DATASET CONTENT:
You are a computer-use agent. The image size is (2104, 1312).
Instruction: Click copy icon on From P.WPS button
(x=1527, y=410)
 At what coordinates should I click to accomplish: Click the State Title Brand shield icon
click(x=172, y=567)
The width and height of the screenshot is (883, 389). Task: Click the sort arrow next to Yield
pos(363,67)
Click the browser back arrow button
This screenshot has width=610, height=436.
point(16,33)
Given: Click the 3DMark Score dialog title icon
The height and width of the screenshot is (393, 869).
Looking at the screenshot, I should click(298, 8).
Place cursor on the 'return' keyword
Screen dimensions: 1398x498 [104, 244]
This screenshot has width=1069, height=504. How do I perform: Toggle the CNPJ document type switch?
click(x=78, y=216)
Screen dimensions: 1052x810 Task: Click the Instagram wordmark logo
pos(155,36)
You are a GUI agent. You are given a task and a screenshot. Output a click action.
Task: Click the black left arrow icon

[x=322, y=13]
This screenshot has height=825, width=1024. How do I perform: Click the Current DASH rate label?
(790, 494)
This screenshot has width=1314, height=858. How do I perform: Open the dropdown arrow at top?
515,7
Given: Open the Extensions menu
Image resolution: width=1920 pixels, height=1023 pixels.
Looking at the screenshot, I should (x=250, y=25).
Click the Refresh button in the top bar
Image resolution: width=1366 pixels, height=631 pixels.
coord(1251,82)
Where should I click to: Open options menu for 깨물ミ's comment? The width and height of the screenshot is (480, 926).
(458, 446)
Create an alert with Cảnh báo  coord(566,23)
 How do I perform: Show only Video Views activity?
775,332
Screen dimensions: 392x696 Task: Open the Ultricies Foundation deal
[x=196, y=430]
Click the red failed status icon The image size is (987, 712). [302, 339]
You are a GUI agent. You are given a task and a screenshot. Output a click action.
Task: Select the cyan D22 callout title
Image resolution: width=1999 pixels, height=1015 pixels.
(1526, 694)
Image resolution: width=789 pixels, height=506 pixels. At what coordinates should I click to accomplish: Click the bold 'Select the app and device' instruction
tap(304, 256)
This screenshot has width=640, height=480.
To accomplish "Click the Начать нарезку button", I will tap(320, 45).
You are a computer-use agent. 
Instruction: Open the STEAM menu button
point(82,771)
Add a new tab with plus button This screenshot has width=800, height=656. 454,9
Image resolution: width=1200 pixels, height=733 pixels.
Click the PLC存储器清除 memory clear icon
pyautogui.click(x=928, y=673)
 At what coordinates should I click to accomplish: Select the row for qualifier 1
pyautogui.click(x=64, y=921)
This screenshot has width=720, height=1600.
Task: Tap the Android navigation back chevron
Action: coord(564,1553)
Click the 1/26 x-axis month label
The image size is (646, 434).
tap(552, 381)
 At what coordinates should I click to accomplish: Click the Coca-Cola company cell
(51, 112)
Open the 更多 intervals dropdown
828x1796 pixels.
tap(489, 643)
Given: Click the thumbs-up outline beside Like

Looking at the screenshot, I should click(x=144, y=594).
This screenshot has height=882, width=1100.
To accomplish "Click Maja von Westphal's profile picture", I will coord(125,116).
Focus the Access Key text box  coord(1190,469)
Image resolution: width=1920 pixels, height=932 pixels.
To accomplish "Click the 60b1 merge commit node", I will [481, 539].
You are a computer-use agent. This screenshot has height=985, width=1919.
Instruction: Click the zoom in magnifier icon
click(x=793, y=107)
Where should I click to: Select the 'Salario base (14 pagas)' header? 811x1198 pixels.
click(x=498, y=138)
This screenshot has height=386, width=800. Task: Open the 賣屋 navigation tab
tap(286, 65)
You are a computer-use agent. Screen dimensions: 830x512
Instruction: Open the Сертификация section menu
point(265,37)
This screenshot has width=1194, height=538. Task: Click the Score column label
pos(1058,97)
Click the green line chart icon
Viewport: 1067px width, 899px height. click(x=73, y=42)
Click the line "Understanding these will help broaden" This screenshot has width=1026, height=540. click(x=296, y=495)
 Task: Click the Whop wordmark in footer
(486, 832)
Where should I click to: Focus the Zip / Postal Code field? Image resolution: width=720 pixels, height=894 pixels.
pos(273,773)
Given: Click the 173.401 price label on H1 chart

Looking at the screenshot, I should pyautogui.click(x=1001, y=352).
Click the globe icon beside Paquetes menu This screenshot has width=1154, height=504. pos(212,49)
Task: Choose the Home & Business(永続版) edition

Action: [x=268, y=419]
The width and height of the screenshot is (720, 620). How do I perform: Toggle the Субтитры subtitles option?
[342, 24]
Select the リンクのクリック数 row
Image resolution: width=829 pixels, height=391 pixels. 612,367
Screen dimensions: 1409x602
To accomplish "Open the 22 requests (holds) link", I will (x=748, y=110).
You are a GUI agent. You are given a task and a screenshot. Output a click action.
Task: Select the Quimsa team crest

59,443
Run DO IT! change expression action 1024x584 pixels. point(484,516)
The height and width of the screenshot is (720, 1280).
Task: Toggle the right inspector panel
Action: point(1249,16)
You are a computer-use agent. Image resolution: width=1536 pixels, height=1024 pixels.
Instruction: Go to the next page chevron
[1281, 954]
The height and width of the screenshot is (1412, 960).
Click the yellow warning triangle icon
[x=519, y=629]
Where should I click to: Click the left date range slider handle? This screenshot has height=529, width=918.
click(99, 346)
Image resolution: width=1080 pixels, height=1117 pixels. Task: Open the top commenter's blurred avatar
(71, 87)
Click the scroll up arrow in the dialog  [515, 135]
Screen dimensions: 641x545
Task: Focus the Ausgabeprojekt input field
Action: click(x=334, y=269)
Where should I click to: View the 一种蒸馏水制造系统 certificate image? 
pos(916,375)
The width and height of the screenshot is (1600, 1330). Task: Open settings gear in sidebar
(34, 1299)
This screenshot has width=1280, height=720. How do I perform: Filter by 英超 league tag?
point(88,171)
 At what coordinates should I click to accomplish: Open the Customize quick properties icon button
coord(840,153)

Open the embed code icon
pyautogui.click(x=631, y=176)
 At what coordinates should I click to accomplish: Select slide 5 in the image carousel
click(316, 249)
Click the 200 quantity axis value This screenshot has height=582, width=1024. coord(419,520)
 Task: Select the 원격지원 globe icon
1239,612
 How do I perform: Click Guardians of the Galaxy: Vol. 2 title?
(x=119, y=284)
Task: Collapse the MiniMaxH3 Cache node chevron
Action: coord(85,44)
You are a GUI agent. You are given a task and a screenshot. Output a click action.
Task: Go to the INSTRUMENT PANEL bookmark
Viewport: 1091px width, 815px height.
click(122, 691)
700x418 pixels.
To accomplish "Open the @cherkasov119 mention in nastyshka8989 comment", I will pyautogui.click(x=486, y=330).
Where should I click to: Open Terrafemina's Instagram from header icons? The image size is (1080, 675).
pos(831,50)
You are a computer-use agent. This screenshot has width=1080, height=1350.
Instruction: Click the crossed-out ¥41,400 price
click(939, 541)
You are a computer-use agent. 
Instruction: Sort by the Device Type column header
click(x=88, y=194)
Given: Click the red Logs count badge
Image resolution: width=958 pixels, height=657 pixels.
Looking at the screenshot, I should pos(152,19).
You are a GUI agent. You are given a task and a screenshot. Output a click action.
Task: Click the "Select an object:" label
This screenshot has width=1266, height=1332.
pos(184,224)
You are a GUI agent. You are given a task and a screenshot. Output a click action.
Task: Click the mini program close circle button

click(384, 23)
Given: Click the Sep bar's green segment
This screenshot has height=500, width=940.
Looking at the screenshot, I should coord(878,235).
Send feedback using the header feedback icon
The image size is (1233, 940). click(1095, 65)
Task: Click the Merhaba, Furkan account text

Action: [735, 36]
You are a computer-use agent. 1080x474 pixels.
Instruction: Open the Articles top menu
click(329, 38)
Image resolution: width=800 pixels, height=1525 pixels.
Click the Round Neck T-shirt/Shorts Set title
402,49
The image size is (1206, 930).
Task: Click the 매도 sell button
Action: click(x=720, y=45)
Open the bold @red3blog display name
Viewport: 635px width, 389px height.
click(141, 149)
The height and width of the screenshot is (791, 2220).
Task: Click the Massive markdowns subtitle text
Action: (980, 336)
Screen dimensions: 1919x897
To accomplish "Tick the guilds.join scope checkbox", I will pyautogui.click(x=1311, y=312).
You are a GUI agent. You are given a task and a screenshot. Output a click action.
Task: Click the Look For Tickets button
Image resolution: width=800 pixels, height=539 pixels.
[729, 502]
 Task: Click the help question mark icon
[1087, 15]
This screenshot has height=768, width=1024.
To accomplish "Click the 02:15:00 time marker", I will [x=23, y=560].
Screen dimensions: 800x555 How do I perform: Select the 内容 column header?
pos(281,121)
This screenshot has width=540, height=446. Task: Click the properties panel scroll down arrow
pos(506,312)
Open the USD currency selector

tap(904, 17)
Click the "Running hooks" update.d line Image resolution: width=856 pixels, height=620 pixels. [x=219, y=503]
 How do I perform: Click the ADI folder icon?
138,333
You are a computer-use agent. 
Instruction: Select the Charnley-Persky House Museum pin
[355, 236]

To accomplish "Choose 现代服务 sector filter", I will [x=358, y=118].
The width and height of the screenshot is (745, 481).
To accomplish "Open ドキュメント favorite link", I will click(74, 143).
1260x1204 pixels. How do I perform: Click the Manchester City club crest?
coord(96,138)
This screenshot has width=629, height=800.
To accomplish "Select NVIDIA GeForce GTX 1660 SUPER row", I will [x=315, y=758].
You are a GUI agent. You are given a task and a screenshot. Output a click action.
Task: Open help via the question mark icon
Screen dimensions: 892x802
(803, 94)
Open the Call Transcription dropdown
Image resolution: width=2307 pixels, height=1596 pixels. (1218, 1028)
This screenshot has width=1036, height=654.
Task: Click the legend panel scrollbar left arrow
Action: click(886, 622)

TASK TO CARRY OUT: Look for "Task: Open help via the question mark icon" in the records. Write out its line and every later line through the end exactly, with nothing more.

TASK RESULT:
Task: Open help via the question mark icon
Screen dimensions: 892x802
(803, 94)
Open the Call Transcription dropdown
Image resolution: width=2307 pixels, height=1596 pixels. (1218, 1028)
This screenshot has width=1036, height=654.
Task: Click the legend panel scrollbar left arrow
Action: click(886, 622)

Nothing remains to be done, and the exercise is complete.